==== DONNÉES DISPONIBLES

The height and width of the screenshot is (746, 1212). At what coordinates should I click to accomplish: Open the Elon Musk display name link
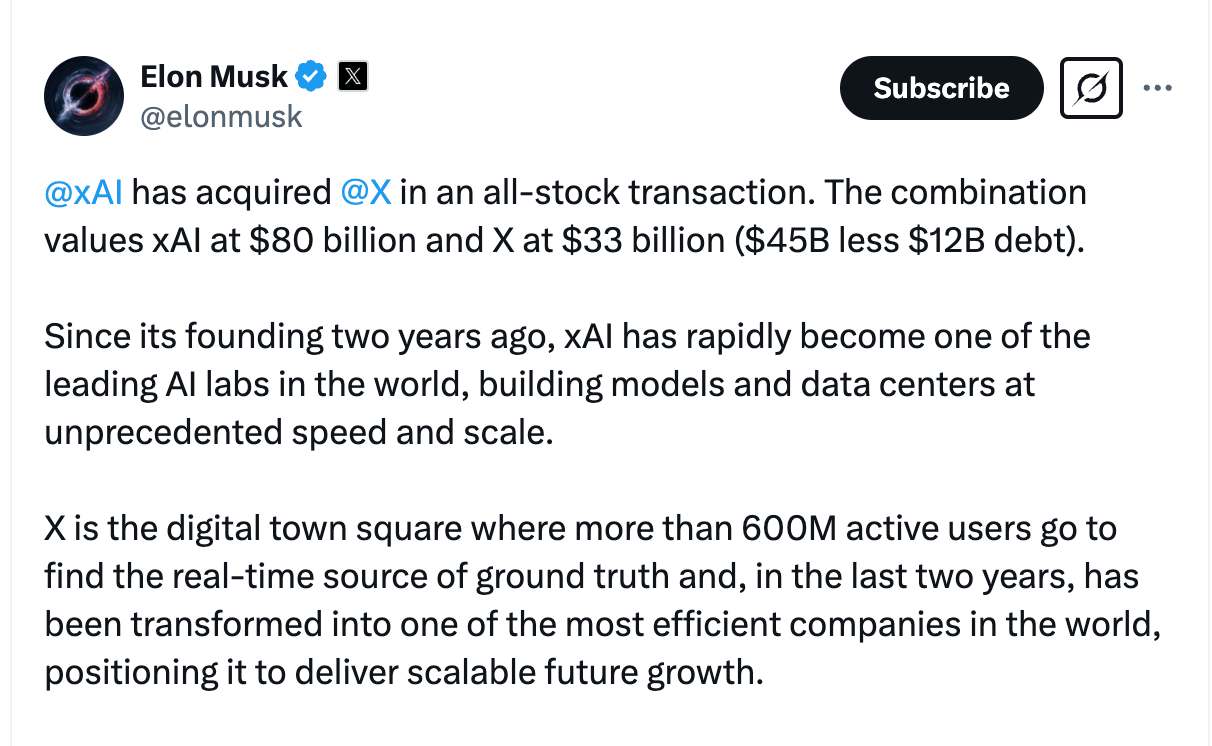coord(214,75)
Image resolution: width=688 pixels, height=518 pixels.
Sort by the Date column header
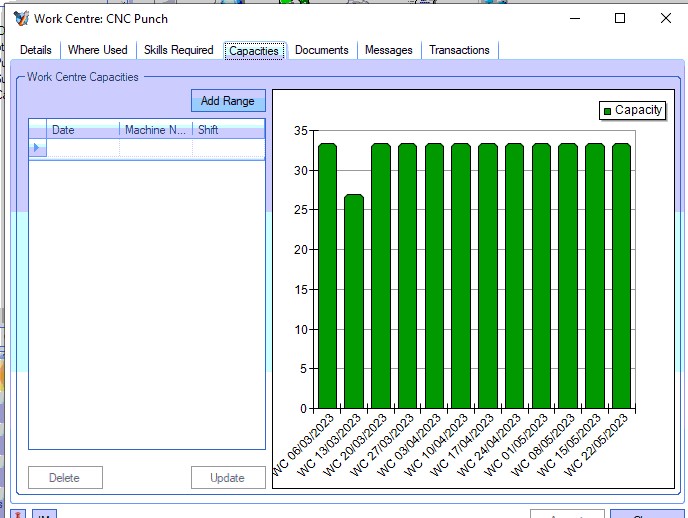83,130
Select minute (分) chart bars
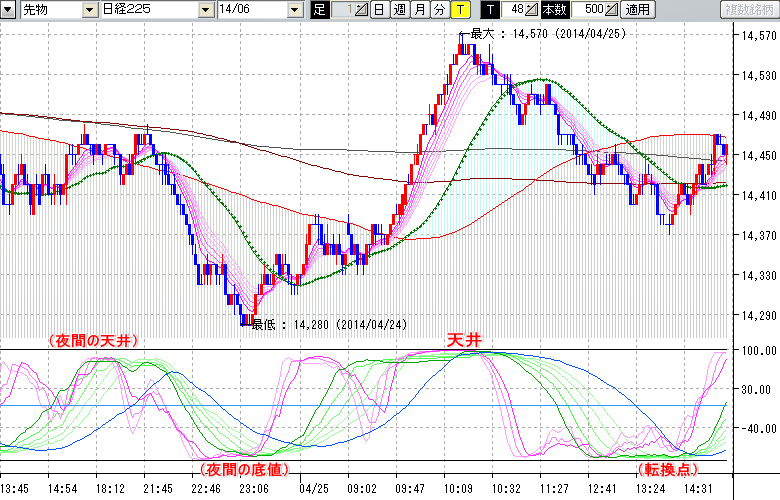 [x=439, y=10]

========

▸ **OBJECTIF**
Reproduisez à l'identique les lignes de tous les enregistrements ci-dessus, en omettant les images.

▸ **RÉPONSE COMPLÈTE**
The height and width of the screenshot is (746, 1212). At what coordinates should I click to accomplish: Open the Elon Musk display name link
coord(214,75)
Image resolution: width=688 pixels, height=518 pixels.
Sort by the Date column header
83,130
Select minute (分) chart bars
 [x=439, y=10]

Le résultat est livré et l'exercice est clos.